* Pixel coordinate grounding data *
◇ ◇ ◇ ◇ ◇ ◇ ◇
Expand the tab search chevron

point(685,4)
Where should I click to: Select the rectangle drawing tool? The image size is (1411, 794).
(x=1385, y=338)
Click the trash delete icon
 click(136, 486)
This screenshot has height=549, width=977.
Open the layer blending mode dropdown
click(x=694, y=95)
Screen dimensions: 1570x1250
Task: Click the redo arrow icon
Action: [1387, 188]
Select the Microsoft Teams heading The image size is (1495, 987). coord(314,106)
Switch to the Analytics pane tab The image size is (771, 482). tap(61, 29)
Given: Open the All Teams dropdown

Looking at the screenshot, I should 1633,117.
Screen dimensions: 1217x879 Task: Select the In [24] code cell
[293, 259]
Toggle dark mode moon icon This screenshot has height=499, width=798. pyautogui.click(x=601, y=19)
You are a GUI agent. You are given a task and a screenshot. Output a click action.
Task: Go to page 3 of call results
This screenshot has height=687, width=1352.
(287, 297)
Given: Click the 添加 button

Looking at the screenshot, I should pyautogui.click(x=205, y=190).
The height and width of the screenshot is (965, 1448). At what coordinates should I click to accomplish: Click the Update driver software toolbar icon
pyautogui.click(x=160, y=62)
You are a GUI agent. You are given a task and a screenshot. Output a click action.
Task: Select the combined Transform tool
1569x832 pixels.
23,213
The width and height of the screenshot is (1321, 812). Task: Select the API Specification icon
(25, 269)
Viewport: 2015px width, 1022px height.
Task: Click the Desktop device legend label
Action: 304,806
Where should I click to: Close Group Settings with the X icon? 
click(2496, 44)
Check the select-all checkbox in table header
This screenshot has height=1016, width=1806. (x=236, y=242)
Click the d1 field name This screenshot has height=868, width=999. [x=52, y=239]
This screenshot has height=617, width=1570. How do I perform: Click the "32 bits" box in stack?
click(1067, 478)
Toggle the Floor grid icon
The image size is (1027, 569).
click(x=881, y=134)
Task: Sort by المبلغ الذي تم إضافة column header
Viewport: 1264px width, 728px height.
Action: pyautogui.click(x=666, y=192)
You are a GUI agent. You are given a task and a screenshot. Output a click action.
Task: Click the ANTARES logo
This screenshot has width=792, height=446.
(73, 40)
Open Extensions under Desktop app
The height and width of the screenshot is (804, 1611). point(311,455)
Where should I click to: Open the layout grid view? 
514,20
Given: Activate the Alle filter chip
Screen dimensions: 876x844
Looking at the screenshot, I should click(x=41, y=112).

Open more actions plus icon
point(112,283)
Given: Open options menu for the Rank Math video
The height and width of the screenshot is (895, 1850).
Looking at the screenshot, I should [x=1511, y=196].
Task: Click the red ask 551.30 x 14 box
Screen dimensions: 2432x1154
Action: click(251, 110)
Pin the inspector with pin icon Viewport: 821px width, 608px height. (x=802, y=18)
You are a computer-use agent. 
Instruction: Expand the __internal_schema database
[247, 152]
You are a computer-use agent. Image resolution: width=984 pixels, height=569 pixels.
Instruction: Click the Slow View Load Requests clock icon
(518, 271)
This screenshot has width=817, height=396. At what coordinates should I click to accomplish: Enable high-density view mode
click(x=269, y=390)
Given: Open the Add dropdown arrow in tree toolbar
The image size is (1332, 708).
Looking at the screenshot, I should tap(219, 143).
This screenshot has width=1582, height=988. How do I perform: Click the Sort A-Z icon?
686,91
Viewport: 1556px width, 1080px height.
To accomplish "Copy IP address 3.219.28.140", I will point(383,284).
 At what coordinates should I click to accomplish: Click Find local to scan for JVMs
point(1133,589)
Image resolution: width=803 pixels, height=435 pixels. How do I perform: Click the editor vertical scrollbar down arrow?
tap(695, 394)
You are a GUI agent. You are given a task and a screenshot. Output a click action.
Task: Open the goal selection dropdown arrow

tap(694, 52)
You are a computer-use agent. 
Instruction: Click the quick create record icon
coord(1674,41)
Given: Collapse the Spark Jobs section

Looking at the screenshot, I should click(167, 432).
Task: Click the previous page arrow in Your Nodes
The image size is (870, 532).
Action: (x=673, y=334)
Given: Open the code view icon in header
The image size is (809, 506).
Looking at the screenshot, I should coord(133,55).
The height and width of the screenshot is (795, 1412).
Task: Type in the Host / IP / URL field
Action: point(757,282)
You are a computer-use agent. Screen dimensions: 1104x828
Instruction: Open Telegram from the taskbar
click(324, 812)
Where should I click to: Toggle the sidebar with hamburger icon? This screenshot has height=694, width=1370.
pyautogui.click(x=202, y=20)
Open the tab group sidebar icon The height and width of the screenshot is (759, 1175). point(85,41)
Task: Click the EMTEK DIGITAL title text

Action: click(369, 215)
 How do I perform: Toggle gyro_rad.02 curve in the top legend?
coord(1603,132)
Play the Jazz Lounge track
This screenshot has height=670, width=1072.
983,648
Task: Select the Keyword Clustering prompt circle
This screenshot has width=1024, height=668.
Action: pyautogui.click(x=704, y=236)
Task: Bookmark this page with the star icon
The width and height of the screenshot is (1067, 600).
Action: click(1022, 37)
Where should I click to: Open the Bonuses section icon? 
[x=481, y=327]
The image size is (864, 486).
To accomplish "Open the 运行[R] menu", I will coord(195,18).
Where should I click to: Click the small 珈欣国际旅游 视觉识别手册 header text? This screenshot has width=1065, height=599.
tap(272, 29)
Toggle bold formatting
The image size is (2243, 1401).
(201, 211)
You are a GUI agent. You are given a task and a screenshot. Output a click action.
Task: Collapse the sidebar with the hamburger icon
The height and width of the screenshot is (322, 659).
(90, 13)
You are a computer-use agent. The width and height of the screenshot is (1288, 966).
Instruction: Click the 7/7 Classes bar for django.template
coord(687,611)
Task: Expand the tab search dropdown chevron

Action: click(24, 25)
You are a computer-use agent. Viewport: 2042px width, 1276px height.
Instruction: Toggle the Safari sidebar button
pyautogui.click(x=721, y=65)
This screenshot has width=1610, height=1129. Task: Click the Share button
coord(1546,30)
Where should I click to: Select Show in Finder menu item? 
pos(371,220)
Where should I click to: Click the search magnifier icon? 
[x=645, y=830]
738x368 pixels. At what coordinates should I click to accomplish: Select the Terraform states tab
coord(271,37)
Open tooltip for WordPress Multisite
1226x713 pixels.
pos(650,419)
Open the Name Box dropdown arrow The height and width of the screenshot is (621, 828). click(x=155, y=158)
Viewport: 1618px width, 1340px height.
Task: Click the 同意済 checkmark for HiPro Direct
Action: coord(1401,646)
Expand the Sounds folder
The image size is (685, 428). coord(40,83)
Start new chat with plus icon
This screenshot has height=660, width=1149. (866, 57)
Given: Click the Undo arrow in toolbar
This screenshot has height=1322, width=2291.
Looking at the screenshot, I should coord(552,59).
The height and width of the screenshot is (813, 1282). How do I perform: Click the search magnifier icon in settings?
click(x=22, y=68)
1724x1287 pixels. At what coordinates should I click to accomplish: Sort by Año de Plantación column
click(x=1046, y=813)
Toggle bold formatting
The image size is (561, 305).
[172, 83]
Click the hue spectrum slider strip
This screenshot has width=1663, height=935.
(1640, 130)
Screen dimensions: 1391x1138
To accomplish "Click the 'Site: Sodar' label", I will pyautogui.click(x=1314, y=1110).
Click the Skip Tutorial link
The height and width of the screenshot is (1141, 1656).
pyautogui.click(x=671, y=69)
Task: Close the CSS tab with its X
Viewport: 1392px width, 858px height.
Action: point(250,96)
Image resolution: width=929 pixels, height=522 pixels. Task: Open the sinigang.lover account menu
◇ ◇ ◇ ◇ ◇ ◇ ◇
* EXERCISE BRIEF *
Find the lines above that contain the word "will" and copy each one.

* WRITTEN SOLUTION *
To accomplish "Copy IP address 3.219.28.140", I will point(383,284).
To accomplish "Open the 运行[R] menu", I will coord(195,18).
To accomplish "Click the 'Site: Sodar' label", I will pyautogui.click(x=1314, y=1110).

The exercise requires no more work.